A few years later on the 15th May 1871 Arthur Rimbaud wrote a letter to Paul Demeny. This letter belongs to posterity. He was by then a poet. The mission he assigned to this illustrious figure is sensibly senseless: « I say that one must be a seer, make oneself a seer. The poet becomes a seer by a long, prodigious and rational disordering of all the senses. This language will be of the soul for the soul containing everything, smells, sounds, colours, thought holding on to thought and pulling. » He goes on to render homage to the master: «But since inspecting the invisible and hearing the unheard of is different from recovering the spirit of dead things, Baudelaire is the first seer, the king of poets, a real God. »

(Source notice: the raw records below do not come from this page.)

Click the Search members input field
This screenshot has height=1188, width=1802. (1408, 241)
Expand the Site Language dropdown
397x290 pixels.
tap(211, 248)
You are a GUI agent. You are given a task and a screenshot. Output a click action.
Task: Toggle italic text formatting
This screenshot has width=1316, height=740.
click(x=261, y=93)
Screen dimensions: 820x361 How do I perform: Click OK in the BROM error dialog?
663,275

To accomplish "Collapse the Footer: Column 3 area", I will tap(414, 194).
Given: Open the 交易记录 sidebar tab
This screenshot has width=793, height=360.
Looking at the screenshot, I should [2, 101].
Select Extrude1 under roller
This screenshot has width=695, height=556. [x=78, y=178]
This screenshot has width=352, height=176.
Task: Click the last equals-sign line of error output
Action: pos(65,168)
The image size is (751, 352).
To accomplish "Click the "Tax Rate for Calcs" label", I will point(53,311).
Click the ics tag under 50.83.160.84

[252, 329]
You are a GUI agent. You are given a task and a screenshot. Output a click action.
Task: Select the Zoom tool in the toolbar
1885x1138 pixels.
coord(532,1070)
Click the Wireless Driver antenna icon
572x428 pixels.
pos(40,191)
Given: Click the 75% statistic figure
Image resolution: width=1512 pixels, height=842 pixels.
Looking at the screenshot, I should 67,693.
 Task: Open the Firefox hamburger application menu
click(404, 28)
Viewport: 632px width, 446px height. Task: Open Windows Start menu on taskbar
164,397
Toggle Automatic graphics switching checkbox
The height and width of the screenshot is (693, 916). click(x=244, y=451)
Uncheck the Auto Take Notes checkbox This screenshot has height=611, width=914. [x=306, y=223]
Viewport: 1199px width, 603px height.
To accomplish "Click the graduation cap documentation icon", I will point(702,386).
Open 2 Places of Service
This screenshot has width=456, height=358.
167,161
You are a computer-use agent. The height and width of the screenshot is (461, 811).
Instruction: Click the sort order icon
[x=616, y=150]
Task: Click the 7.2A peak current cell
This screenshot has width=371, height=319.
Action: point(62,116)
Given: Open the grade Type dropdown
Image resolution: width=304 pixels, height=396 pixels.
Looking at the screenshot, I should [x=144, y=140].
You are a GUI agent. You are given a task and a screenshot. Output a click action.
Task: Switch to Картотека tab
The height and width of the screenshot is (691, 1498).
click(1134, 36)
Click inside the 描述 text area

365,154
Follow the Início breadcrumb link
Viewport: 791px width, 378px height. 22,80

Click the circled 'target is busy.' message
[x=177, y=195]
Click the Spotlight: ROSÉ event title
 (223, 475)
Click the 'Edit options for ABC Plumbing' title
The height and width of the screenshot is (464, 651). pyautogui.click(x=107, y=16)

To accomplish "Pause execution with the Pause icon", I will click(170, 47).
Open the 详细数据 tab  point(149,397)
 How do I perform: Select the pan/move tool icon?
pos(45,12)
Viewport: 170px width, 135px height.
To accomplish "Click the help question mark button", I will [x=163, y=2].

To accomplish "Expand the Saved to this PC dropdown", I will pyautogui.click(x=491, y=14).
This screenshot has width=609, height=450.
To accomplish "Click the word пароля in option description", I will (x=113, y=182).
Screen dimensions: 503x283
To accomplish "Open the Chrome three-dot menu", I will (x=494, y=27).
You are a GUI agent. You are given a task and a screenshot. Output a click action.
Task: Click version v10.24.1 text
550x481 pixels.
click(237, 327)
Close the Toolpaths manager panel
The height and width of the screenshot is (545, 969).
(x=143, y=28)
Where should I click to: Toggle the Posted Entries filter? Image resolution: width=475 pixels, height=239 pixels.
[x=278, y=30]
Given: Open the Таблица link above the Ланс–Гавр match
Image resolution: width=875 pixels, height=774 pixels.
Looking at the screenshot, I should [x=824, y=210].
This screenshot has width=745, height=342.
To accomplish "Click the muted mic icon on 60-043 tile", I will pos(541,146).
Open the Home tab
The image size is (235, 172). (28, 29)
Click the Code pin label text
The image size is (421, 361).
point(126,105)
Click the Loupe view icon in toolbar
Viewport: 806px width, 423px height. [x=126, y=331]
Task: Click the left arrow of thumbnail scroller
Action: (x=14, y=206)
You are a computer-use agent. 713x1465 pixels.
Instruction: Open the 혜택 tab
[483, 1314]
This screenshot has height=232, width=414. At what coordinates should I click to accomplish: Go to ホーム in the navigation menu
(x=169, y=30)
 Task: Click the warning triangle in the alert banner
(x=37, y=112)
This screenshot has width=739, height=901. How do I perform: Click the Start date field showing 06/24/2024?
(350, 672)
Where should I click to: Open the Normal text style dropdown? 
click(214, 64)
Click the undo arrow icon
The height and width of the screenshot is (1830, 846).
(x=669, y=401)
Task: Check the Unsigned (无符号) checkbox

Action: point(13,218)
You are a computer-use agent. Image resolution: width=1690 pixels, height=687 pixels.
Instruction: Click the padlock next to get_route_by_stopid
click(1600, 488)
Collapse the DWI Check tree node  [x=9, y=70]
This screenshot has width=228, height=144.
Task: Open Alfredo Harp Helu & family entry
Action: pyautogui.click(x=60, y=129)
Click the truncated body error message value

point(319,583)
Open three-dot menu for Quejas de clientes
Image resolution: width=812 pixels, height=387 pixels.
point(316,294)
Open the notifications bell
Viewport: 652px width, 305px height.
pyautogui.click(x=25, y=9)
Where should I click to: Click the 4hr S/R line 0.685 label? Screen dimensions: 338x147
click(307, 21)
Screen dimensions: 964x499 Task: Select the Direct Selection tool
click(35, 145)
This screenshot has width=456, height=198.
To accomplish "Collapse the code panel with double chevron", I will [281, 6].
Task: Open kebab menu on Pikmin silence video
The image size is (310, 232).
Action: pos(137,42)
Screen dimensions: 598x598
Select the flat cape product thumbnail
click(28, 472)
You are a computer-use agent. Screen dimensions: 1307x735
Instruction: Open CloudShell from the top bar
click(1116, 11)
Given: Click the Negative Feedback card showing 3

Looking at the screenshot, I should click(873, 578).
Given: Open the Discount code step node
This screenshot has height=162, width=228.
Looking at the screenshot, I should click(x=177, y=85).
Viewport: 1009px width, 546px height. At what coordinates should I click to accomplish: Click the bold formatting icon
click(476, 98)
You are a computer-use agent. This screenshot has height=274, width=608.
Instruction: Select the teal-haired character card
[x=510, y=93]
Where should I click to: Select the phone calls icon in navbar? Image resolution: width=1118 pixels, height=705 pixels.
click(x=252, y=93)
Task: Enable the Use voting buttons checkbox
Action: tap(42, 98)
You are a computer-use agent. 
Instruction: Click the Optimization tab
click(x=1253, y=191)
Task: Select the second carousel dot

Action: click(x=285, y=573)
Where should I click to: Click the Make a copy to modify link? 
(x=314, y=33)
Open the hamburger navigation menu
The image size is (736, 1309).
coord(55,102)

The very same year, or maybe the next, Rimbaud wrote the sonnet entitled Vowels. His first line: «A black, E white, I red, U green, O blue: vowels, » is a typical synaesthetic association that he supplements with images, tension, sensations, diversions, sound and smell.
In all likelihood Baudelaire and Rimbaud were not synaesthetes. But their genius compensated for this deficiency of divine hallucinations.